Collected data
---*---

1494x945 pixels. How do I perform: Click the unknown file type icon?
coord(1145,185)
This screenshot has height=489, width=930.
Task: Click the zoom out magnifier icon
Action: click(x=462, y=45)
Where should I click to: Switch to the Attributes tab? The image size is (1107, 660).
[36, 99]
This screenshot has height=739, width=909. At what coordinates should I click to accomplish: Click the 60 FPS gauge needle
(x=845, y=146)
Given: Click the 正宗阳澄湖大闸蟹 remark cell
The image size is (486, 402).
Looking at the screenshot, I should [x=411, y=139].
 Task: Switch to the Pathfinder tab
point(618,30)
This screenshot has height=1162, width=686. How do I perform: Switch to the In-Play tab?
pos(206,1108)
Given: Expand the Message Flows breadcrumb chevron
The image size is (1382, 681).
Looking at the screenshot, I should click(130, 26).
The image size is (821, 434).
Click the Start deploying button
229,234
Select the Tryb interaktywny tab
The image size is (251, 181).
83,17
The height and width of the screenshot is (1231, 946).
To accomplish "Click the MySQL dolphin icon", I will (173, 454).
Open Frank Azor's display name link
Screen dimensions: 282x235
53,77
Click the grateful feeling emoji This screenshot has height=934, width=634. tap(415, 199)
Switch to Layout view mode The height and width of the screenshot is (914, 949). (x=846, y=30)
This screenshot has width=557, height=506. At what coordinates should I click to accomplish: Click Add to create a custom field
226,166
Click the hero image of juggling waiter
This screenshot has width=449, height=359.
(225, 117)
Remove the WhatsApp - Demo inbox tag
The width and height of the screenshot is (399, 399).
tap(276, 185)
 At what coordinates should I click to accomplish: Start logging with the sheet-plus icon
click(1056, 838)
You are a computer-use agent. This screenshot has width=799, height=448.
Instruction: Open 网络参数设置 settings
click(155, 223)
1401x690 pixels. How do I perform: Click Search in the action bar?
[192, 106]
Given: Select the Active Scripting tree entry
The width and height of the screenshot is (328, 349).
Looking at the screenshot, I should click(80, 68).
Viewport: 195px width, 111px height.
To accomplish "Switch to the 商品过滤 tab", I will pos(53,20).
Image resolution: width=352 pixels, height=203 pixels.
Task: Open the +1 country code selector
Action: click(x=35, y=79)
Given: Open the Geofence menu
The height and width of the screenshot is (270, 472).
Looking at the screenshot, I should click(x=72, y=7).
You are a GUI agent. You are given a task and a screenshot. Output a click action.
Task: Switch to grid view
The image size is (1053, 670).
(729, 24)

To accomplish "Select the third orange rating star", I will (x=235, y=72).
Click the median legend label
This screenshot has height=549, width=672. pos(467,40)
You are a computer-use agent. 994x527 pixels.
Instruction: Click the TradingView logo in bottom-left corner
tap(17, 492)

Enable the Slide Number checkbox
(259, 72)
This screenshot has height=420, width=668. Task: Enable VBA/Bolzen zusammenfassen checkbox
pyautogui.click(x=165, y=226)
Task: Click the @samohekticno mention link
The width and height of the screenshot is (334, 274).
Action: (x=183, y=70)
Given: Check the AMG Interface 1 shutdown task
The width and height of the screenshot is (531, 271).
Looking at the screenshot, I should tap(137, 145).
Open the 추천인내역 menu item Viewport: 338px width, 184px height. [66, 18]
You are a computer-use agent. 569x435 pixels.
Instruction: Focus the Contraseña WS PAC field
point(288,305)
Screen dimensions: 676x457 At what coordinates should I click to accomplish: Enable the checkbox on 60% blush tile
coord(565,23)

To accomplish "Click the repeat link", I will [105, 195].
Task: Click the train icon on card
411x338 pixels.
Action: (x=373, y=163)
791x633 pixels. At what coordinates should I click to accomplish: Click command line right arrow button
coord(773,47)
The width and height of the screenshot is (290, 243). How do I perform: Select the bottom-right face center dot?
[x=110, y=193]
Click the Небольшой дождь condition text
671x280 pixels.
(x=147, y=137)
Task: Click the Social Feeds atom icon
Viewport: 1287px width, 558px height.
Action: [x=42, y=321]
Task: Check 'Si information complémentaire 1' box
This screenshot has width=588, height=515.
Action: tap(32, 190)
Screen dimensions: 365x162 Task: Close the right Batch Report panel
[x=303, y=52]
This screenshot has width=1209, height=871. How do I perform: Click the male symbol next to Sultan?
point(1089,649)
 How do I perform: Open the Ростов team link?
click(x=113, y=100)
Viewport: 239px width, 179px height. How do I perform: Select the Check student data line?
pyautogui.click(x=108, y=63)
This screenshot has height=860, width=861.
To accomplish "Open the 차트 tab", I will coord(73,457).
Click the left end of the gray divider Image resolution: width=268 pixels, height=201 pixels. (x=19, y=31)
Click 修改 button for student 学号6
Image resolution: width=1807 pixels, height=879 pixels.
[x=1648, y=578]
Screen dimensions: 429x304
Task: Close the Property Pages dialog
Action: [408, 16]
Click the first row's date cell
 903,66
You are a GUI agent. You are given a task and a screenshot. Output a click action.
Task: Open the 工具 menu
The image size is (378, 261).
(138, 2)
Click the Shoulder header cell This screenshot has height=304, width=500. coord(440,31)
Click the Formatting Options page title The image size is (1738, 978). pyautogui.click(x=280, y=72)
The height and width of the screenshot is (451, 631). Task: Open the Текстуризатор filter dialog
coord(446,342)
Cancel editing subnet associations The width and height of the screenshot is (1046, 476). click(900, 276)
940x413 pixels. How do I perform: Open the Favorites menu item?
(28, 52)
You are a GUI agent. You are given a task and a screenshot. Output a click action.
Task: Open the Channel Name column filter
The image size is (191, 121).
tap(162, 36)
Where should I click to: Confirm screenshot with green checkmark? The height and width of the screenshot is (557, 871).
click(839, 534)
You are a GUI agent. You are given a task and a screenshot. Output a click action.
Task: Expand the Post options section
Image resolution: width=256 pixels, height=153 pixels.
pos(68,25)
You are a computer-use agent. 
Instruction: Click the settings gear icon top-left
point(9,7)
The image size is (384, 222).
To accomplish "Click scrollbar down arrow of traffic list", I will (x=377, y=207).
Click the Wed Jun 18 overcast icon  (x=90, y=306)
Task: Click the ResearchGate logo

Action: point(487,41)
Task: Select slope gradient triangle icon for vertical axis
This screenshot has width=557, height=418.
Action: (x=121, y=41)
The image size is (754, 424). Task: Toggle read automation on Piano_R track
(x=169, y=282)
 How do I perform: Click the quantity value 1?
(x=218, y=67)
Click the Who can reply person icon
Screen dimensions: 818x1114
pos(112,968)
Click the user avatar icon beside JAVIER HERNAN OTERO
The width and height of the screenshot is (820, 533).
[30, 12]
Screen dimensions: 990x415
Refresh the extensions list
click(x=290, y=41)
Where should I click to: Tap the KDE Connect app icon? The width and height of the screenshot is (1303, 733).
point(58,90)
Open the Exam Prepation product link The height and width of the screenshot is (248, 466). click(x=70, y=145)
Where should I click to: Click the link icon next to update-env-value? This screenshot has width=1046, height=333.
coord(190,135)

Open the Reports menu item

---*---

Would you please copy all lines in the data that contain the word "Expand"?

ANSWER BOX:
Given: Expand the Message Flows breadcrumb chevron
Task: Expand the Post options section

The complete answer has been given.